I have a new Nimble CS-1000 connected via 10GbE and Jumbo frames
I am in the process of validating host-side configuration settings.
I ran a simple read test repeatedly re-reading the same 4Kb block using unbuffered direct IO.
The goal of the test is to read directly from the Nimble controller cache to test network connections and network latency.
Ideally, on a tight network with low latencies, the performance would approach wire speed, as the IO size increased as the round trip network latencies would be amortized across larger requests. This also tests that the large TCP window sizes are working properly.
I am getting unusually low values ... of only about 2700 - 3000 4kb reads from cache of the SAME data.
I've seen the read IOPs increase to ~ 3500 when I increase the read size to 8kb ... this could be explainable given Nimble's preference for 8kb page size. If I increase the read size (from same locations) to 1MB or more, the IO rate approaches 350 MB/sec single-threaded with no overlap or read-ahead ... which is a reasonable rate.
Iscsi immediate data max size is 32kb.
Centos 7.2 is the host OS, running the bundled open iSCSI stack.
I've gathered host-side network statistics at the Ethernet and TCP layers, and for a 1000 IO test, 1002 to 1005 packets are sent and received. No retransmits, no delayed acks. I even have a latency plot, which shows a few outliers, but otherwise it looks fairly consistent, except that the round trip time is 0.3 to 0.4 milliseconds.
with Linux "ping" reporting min/avg/max/mdev of 0.224/0.274/0.431/0.058.
The Linux host is running as a VM under VMware ESXi 6.x on a relatively idle system, using the vmxnet3 paravirtual NIC.
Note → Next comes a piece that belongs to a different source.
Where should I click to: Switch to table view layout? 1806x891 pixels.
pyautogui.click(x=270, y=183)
I'm running dual-fabric 10GbE for iSCSI, on separate subnets. The Nimble iSCSI volume mounted as an external ISCSI LUN.
For this initial testing, I am only using a single 10GbE path.
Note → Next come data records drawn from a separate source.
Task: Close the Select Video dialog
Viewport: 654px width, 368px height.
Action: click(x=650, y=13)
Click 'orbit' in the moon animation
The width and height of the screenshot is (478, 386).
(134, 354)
The network path is vmxnet3 virtual NIC => VMware virtual switch => ESXi physical 10GbE NIC => External 10GbE Switch => Nimble.
I am not that familiar with iSCSI network latencies, especially in a virtualized environment. I have extensive experience with 10GbE and faster networking with non-virtualized environments (non-iSCSI), and low-latency Fibre channel (non-virtualized, with only a single-hop)
If you increase the number of threads and introduce multipath, some unexpected curves show up:
Let me emphasize ... these synthetic tests are designed to read from Nimble memory cache ... to stress the network connection.
I am running "noop" IO scheduler, on both block devices and the multipath pseudo-device.
My gut feel is that I am experience some additional latency caused by some form of interrupt moderation, large receive offload, or host TCP stack coalescing latency ... but this test results in a single packet transmit (the Read request), and a single packet receive (the data from the Nimble). Since this artificial test is unbuffered and synchronous, there is no opportunity for coalescing.
The latency chart shows that there are no massive spikes, that might occur due to delayed acks or packet retransmits. The network statistics confirm no retransmits or delayed acks.
This is likely not a Nimble-issue per-se, but I was hoping that others in the community may have experienced similar behaviors and have identified what host or ESXi configuration setting was adding the additional latency, easily seen with "ping".
I will admit I have not gone through and implemented every procedure identified in the VMware best practice guide for low-latency operation, but on a relatively idle large ESXi host I was not expecting that it would make that much of a difference ... at these performance levels.
Are these iSCSI latencies representative or am I overlooking some configuration setting?
Thanks for your help.